There is always a bittersweet emotion when I have finished working on a quilt. Especially a quilt that is somewhat large and time-intensive. So when I have completely finished a quilt such as the one I just did, that bittersweet emotion hits me like the loss of a good friend.
Maybe I should explain. After many many hours of planning and studying and sewing and futzing and plain-old holding it, the final hours of needlework on a quilt takes me into a finishing-phase with a mixed bag of sentiments. Bittersweet.
To me, finishing a quilt translates to letting go of the work that has held me captive for so long. Finishing a quilt means that the concerted effort and, sometimes intense, concentration has ended. Finishing a quilt is also when I feel the presence of a void that I don’t often experience. But make no mistake — it IS a void, it is the loss of a place or a friend that I used to know. That place where I would go frequently to have fun and play or take myself to create or to remember. Or where I would visit for quiet reflection or conversation with everyone, and no one, at the same time. A place that I miss when it is gone.
So finishing up a quilt like Pastel Pinwheels brings forth a variety of sentiments in me that some could compare to having an empty nest or, as I mentioned, the loss of a good friend. I doubt I’m unique or alone with these bittersweet endings. There are probably other quilters who experience the very same bittersweet endings as I do when they have finished a large quilt. Happy because I have succeeded in completing a large quilt. Happy because I actually like the finished quilt. Sad because I’ve finished it. Sad because I already miss it. Bittersweet.
For me, I always know if the bittersweet endings will come. I know myself well. Once I have finished hand stitching the back portion of the binding on a quilt, I am in the final stages of letting go of that quilt. Some quilts I’m just happy to finish. Others I’m not ready to leave. Those are the ones I bond with. Those are the good ones. Those are the ones that grow on you, with time. And those are the ones that, while you are creating them, they are creating something in you. (How do they do that?)
I’ve quilted for such a long time that I know my sentimental attachment can be determined by the quilt label I make. If I really love a quilt, and really bonded with that quilt, the label will be special. It will be a label that was created to somehow reflect the attachment or importance of that quilt in my life.

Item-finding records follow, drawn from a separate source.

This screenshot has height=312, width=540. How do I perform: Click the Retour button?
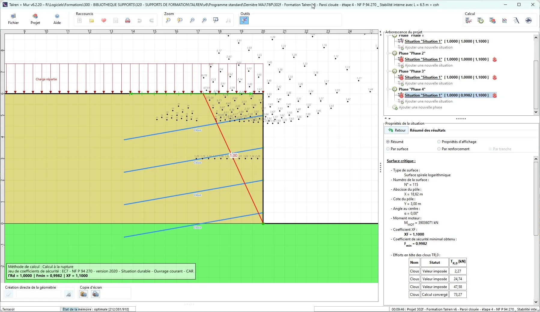coord(397,130)
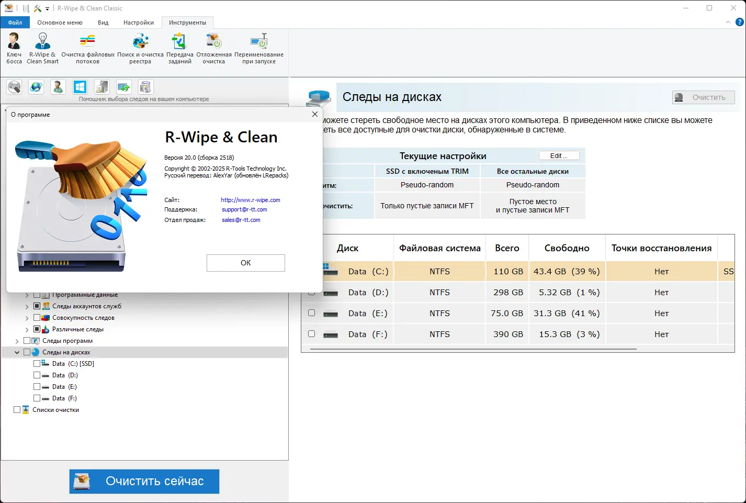The image size is (746, 503).
Task: Open the trace selection helper globe icon
Action: [x=36, y=87]
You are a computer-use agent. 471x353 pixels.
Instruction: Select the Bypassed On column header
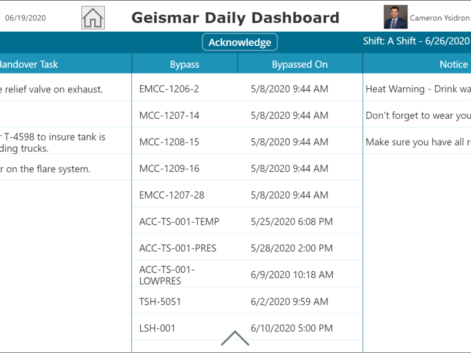pyautogui.click(x=300, y=64)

For me, the quilt labels are like a measurement of the quilt’s value. The nicer labels are placed on the quilts that I appreciate and value the most. For whatever reason. the longer it takes to create the label, the more solid the bond becomes with the quilt. It’s as though the quilt’s label is not just my signature but my allegiance to the quilt. Some labels on my quilts are lavish. Some are personal. Some quilts don’t even have a label. It all depends….It depends whether the quilt created something within me as it was being created.

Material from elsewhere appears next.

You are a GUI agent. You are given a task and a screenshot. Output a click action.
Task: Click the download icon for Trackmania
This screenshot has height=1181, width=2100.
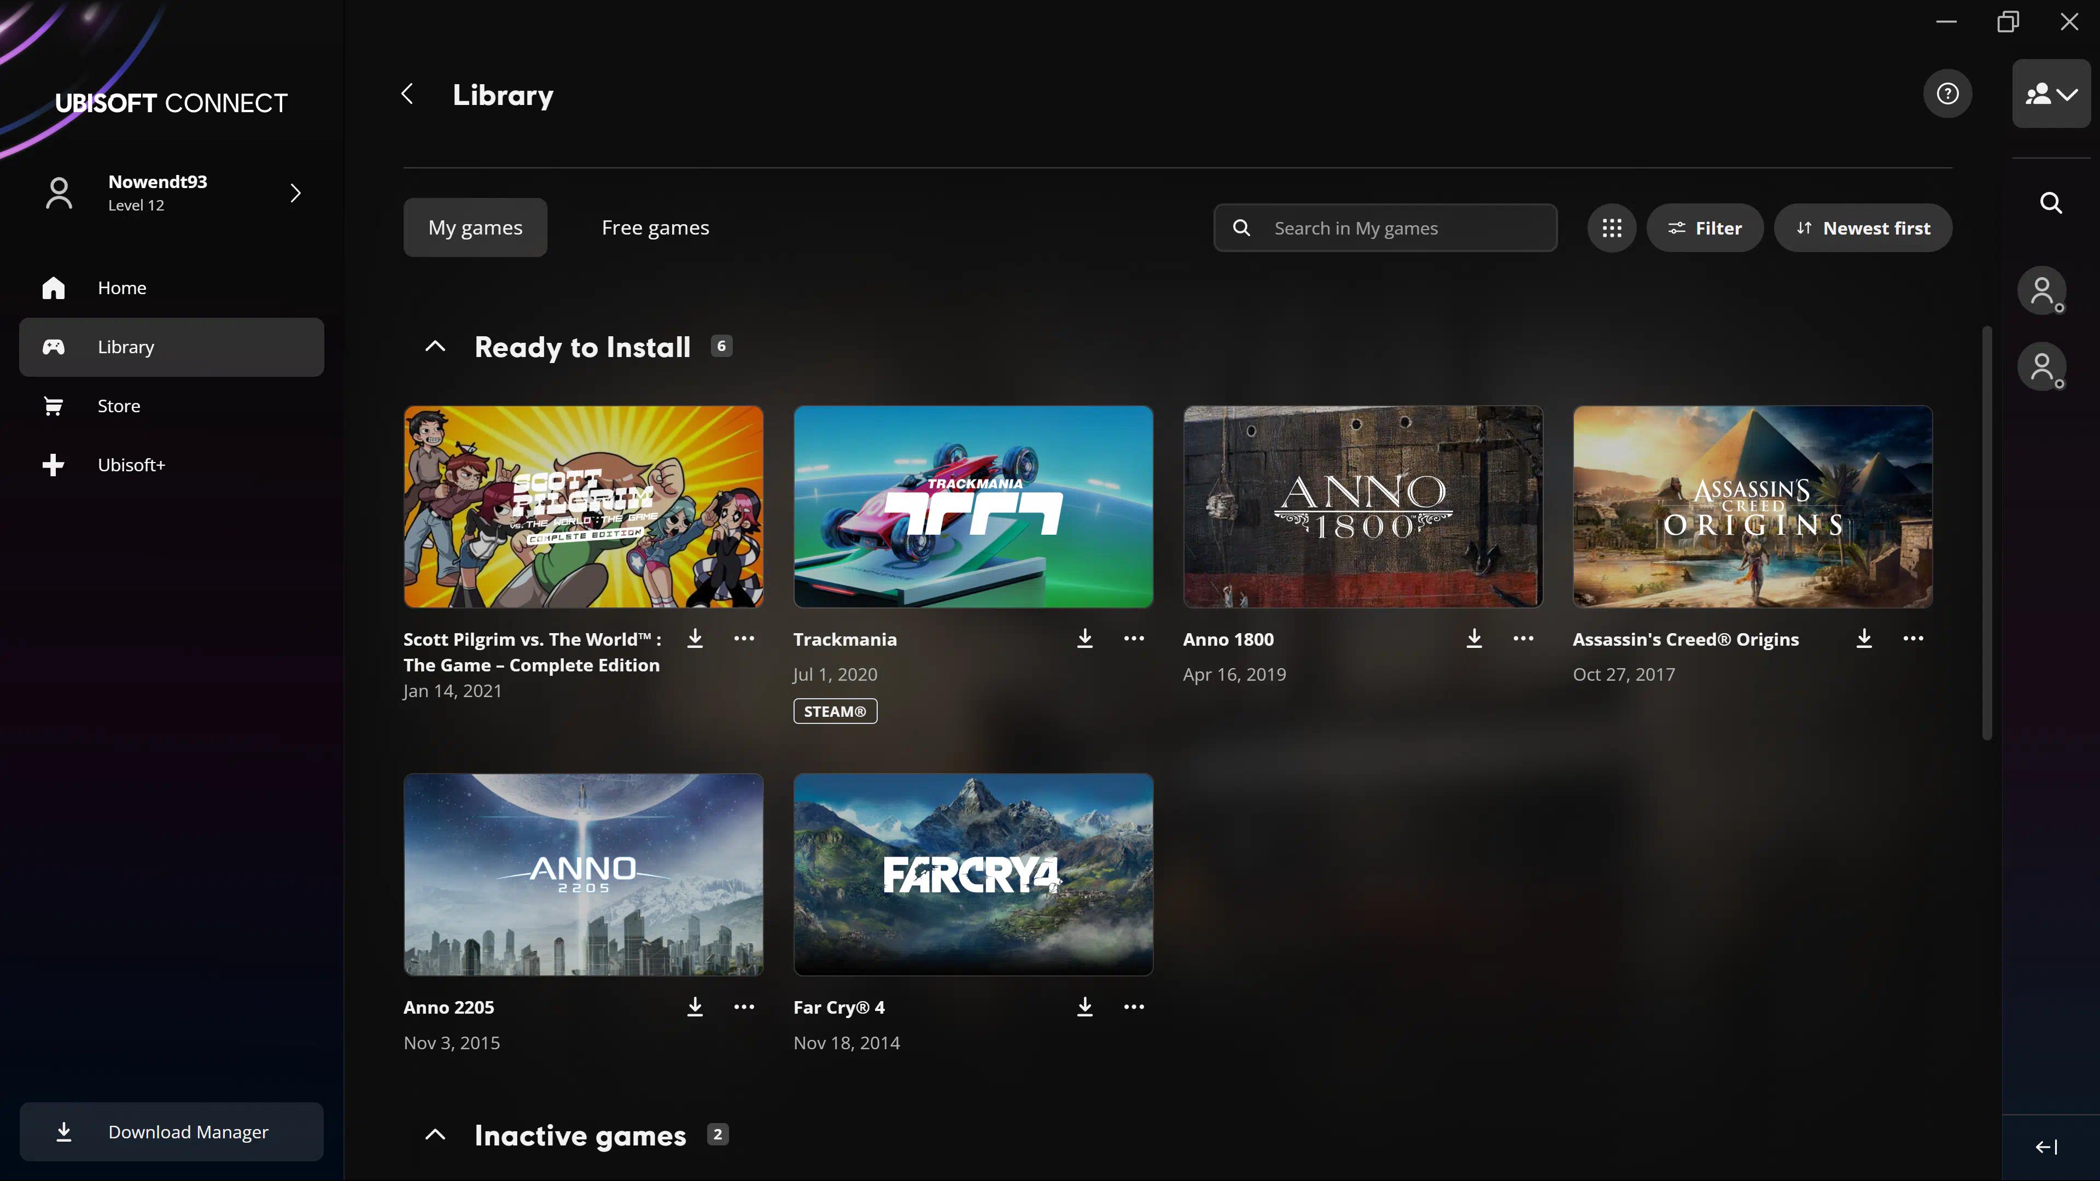click(x=1084, y=638)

The special quilts get special labels, and from my viewpoint, it’s because they have earned one. Such was the case with this quilt, Pastel Pinwheels.
The blocks in this quilt include fabrics from both my mother’s and my maternal grandmother’s scrap collection. A few other fabrics came from a deceased best friend, Jan. I just love the festive pastel fabrics in this quilt. But it’s the extra-special scraps that gave this quilt an extra-special quality.
And then there are those vintage buttons I added. Some of those buttons were from my grandmother’s house dresses, I am sure. And I do so remember her wearing those house dresses when we would visit. I think I’ll put this quilt on the twin bed today.